Sorpresa científica: graban por primera vez a un enorme tiburón en la Antártida

Investigadores captaron imágenes de un ejemplar de entre 3 y 4 metros a casi 500 metros de profundidad, desafiando la creencia de que estos depredadores no habitan el continente blanco.

Primer tiburón registrado en el Océano Antártico
Primer tiburón registrado en el Océano Antártico

Un descubrimiento sin precedentes ha sacudido a la comunidad científica internacional: por primera vez en la historia, se ha logrado documentar en video la presencia de un tiburón en las gélidas aguas de la Antártida. El hallazgo fue realizado por el Minderoo-UWA Deep-Sea Research Centre, que utilizaba cámaras submarinas frente a las islas Shetland del Sur, cerca de la península Antártica.
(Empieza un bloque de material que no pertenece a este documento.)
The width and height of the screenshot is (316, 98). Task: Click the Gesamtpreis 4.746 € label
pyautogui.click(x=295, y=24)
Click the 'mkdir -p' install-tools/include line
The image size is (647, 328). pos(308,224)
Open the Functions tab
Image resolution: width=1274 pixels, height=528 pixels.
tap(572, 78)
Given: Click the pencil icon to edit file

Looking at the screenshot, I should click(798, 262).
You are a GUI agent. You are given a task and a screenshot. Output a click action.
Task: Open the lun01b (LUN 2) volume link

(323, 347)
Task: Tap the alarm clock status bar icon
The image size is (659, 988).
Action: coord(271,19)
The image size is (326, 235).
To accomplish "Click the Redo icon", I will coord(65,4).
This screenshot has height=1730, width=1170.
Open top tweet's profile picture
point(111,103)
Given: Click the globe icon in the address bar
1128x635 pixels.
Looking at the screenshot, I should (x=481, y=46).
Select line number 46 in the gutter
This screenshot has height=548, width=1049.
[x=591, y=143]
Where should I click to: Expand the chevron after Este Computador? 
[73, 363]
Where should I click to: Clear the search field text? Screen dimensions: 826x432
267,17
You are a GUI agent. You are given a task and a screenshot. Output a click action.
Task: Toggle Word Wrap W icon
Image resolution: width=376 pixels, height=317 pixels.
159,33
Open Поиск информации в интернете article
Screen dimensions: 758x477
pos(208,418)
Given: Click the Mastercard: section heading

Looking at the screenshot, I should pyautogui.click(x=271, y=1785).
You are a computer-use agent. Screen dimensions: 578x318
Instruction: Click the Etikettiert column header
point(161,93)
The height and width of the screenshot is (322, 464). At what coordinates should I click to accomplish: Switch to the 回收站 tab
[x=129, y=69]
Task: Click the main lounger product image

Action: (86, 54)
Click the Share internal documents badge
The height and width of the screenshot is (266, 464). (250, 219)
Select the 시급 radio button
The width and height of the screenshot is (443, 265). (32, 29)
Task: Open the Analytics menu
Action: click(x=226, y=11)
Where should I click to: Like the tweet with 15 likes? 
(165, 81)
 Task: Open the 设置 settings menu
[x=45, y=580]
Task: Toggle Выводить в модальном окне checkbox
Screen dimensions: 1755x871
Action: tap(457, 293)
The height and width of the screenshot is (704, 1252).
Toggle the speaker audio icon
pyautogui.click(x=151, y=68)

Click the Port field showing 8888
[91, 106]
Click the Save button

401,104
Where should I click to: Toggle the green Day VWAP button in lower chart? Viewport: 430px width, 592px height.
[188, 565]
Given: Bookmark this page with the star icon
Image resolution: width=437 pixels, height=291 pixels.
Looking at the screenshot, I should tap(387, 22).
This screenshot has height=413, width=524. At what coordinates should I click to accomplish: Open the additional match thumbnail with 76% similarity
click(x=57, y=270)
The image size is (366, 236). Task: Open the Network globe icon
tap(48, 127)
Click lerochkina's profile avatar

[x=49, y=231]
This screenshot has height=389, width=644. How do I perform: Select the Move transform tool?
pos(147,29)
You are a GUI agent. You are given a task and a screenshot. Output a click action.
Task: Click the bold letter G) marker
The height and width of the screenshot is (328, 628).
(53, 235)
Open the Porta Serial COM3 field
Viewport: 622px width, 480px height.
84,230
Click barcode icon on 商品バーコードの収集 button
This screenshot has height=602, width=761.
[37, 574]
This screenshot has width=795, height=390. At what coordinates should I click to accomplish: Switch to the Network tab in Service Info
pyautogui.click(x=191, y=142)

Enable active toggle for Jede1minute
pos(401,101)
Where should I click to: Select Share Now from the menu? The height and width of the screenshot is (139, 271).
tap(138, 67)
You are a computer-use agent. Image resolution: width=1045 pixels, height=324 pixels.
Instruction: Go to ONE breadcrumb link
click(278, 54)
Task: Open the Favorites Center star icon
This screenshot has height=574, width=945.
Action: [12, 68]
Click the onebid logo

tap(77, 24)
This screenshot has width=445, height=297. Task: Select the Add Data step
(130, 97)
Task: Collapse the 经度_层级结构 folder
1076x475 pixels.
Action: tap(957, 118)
El registro, obtenido en enero de 2025 pero difundido este miércoles, muestra a un ejemplar de gran porte desplazándose con lentitud a unos 490 metros de profundidad.

El ejemplar, identificado preliminarmente como un tiburón dormilón (especie de la familia Somniosidae), mide entre 3 y 4 metros de longitud. Su aparición en una zona donde la temperatura del agua es de apenas 1,27 °C rompe con la “regla general” de la biología marina que sostenía que el océano Antártico carecía de tiburones debido a sus temperaturas extremas. El director del centro de investigación, Alan Jamieson, describió al animal como “un tanque”, destacando que no esperaban encontrar un depredador de tal envergadura en un lecho marino tan profundo y yermo.

Este avistamiento plantea nuevos interrogantes sobre el impacto del cambio climático y el calentamiento de las corrientes oceánicas, factores que podrían estar empujando a estos grandes escualos hacia latitudes más australes. Sin embargo, algunos expertos como el biólogo Peter Kyne sugieren que estos animales, conocidos por sus movimientos lentos y metabolismo pausado, podrían haber habitado la región durante mucho tiempo sin ser detectados por los humanos debido a la escasa presencia de cámaras de investigación en esas profundidades específicas.

La importancia de este video reside en que constituye la primera prueba visual confirmada de un tiburón dentro del océano Antártico. Según los investigadores, el hecho de que solo se realicen exploraciones durante los meses de verano (diciembre a febrero) deja un 75% del año sin monitoreo, lo que sugiere que las profundidades antárticas podrían albergar más secretos de los que la ciencia sospechaba. El descubrimiento ya es considerado un hito significativo que obliga a revisar los manuales sobre la biodiversidad del ecosistema más frío del planeta.